To the employee himself to start with. But on two conditions: that he understands what they mean, how to use them to improve things at his level, who to contact to get help and who has access to them.
Indeed, when you see the amount of information that can be obtained on a person’s activity, he can legitimately wonder what interpretation his manager would make of it.
It is precisely for this reason that I think that initially the manager should only have the aggregate data of his team (x emails per day, x hours of meetings etc.). This will allow him (or not) to identify global points of vigilance without giving him the means to stigmatize certain people and to make a mistake.
Then, when they are trained and have more maturity, they can be given a finer view, but I find it difficult to trust them spontaneously on the subject or, rather, to trust the system that pushes them to look at performance only from the point of view of the individual.
Finally, all the data must be accessible to the people in charge of managing the improvement project.
What data do we need?
Here I will be half practical and half theoretical.
Practical because there are obvious, existing things that are not open to discussion.
Theoretical because I will assume that everyone uses the tools at their disposal and uses them well. I’m also going to assume that we have access to secondary data from a large number of applications. And we know that in most cases both of these assumptions are false.
Number of emails received, number of attachments or shared documents.
Number of emails for which you are the only recipient, for which you are a main recipient, for which you are a copy.
Number of invitations received.
Number of “spontaneous” meetings (you are contacted by video or audio without a meeting having been scheduled).
Number of messages (chat) received. Individual or collective.
Number of tasks assigned to the person. By him or by others. In the different tools used for this in the business
Processing of flows
Number of emails read, answered (and therefore those that are not read or are read without giving rise to an action).
Number of tasks completed (and therefore remaining)
Number of received documents read and/or edited. (and therefore those that are not processed).

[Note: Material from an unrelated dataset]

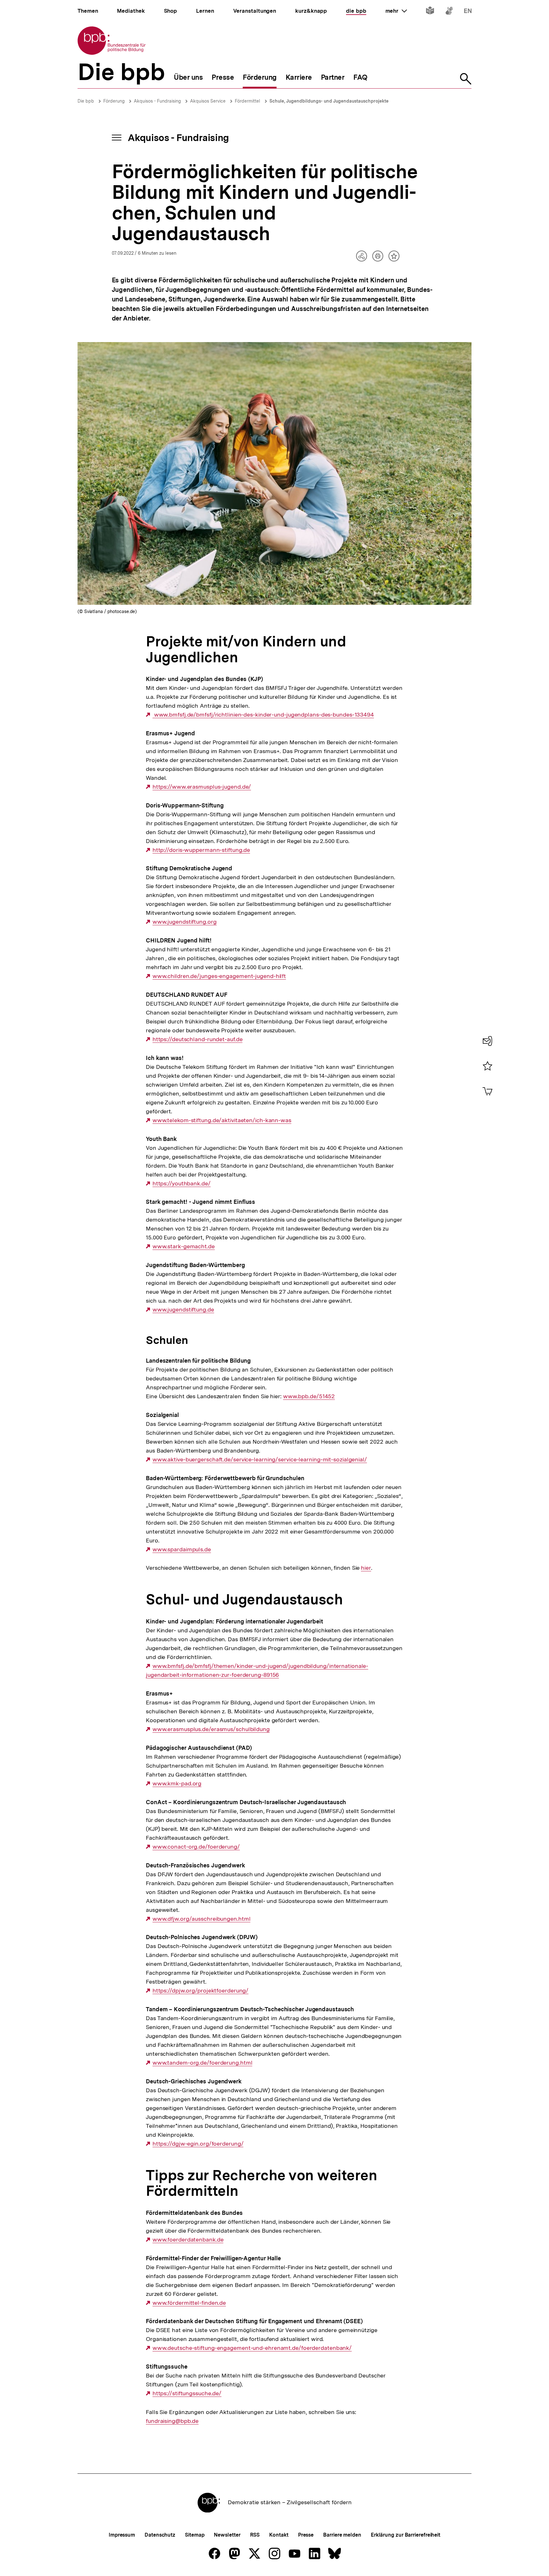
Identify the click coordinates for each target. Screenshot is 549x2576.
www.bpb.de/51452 (309, 1396)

Participation in the business’ social network: messages posted, read, commented.
The same as incoming flows but when the person is the sender.
Nothing more than network discovery but it is about discovering the work flows in the business, which are the preferential and usual circuits, the “exceptional” circuits (when the person has a problem?) if they are individual or mass exchanges (many people copied or participants to a discussion etc.)
There are two paths to explore.
The first one is about performance – I don’t need to explain to you that the objective is to detect all the places where the organization does not work smoothly. It is one thing for something to get stuck in one place, but it is another to understand why. Slow decisions? Lack of information to move forward? Too much work for one person or a team? Tendency of some to pass the monkey? Acute meeting fatigue? Lack of personnel?
Today, these are things that we perceive and report on, but that we do not know how to quantify or objectify, and above all, that we never treat in a systemic way, only at the individual level. So we might as well say that we don’t treat anything.
And since when we talk about workload, we are never far from mental load, this is also an opportunity to identify people who are subject to too much informational pressure, and therefore to too much implicit pressure.
The main problem in the so-called knowledge-based professions is that we only see problems (quality, meeting deadlines) when they happen, and for good reason: we can’t tell what people do or how they work.
Do they lack information? Are they penalized by slow decisions? Do overloaded people slow down the whole team? Do the right people have the right information? Is too much time wasted in meetings or processing unnecessary information? Is the information and mental load bearable?
So many things that we can quantify (or almost) today but that we don’t really do and even less to have a systemic answer to work organization problems.